President Adams signed the legislation’s four laws, which violated the recent enactment of the Bill of Rights in 1791, and the “Quasi War”, undeclared naval war against France went on from 1798-1800, until the coming to power of Napoleon Bonaparte, led to an agreement to end the undeclared war.
The controversy over the Alien and Sedition Acts led to the defeat of John Adams by Thomas Jefferson in the Presidential Election of 1800, and the repeal of three of the four laws passed in 1798 was the result, but what remained was the Alien Enemies Act.
The law was used during the War of 1812 against Great Britain, under President James Madison, but after that, ignored for a full century.
That law was utilized by Woodrow Wilson in World War I, against nationals of German and other nationals of enemy nations during that war.
And then, again, that law was utilized to justify internment of Japanese nationals after the Pearl Harbor attack that brought America into World War II.
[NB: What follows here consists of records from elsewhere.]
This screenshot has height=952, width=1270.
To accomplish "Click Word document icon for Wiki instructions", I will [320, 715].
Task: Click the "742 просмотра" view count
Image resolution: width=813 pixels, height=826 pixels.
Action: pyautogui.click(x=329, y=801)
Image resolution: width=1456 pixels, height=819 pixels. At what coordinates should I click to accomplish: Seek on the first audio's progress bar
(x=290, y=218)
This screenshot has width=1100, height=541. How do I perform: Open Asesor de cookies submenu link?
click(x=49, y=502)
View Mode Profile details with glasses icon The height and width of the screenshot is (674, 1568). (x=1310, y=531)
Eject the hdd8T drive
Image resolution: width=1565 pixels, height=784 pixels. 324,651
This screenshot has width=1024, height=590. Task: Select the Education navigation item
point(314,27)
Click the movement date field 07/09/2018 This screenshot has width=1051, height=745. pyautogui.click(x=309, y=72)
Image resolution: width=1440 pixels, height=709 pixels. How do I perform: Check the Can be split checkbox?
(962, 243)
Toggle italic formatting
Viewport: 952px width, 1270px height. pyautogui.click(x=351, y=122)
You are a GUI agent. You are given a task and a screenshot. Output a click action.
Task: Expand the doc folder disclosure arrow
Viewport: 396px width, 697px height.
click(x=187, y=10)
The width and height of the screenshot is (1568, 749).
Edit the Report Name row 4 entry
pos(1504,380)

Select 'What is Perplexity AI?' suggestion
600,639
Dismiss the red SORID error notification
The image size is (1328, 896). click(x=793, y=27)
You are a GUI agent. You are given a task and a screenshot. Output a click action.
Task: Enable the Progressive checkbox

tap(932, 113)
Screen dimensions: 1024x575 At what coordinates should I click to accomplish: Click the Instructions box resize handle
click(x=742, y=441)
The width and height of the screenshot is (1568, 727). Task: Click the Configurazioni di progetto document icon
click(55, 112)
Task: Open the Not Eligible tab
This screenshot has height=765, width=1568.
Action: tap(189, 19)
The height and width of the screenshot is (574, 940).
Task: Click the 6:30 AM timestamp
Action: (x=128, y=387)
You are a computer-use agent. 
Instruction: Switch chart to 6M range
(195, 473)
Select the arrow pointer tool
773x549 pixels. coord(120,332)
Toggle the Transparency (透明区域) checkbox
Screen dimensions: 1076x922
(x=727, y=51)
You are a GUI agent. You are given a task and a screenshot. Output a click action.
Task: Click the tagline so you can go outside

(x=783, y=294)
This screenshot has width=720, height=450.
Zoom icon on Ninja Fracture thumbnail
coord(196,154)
In 1988, President Ronald Reagan signed legislation that led to an apology to survivors of the Japanese internment, and financial compensation to those individuals.
But the law remained in the background, and now, eighty years after World War II, Donald Trump has utilized it as a method and justification to accelerate the deportation of millions of immigrants. Trump is first starting with Venezuelan migrants who have been involved in crimes, but also promoting the removal of hundreds of thousands of Venezuelan refugees who had been given Temporary Protected Status by President Joe Biden, and face potential threats if they are forcibly returned to Venezuela, where they faced likely imprisonment or death.
And invocation of the Alien Enemies Act will be used as justification for deportation of millions of other undocumented immigrants, which have come to America to escape persecution and violence in their homeland, and now face a threatening future to their health and safety.
This is perceived as a massive abuse of power, and as the most nativist action by the US government in modern American history!
An update, that despite a federal judge ordering to stop removal of some 250 undocumented Venezuelan immigrants and to return those on the way to El Salvador, which has agreed to accept them, that the Trump Administration has ignored the restraining order, and such immigrants have arrived in El Salvador.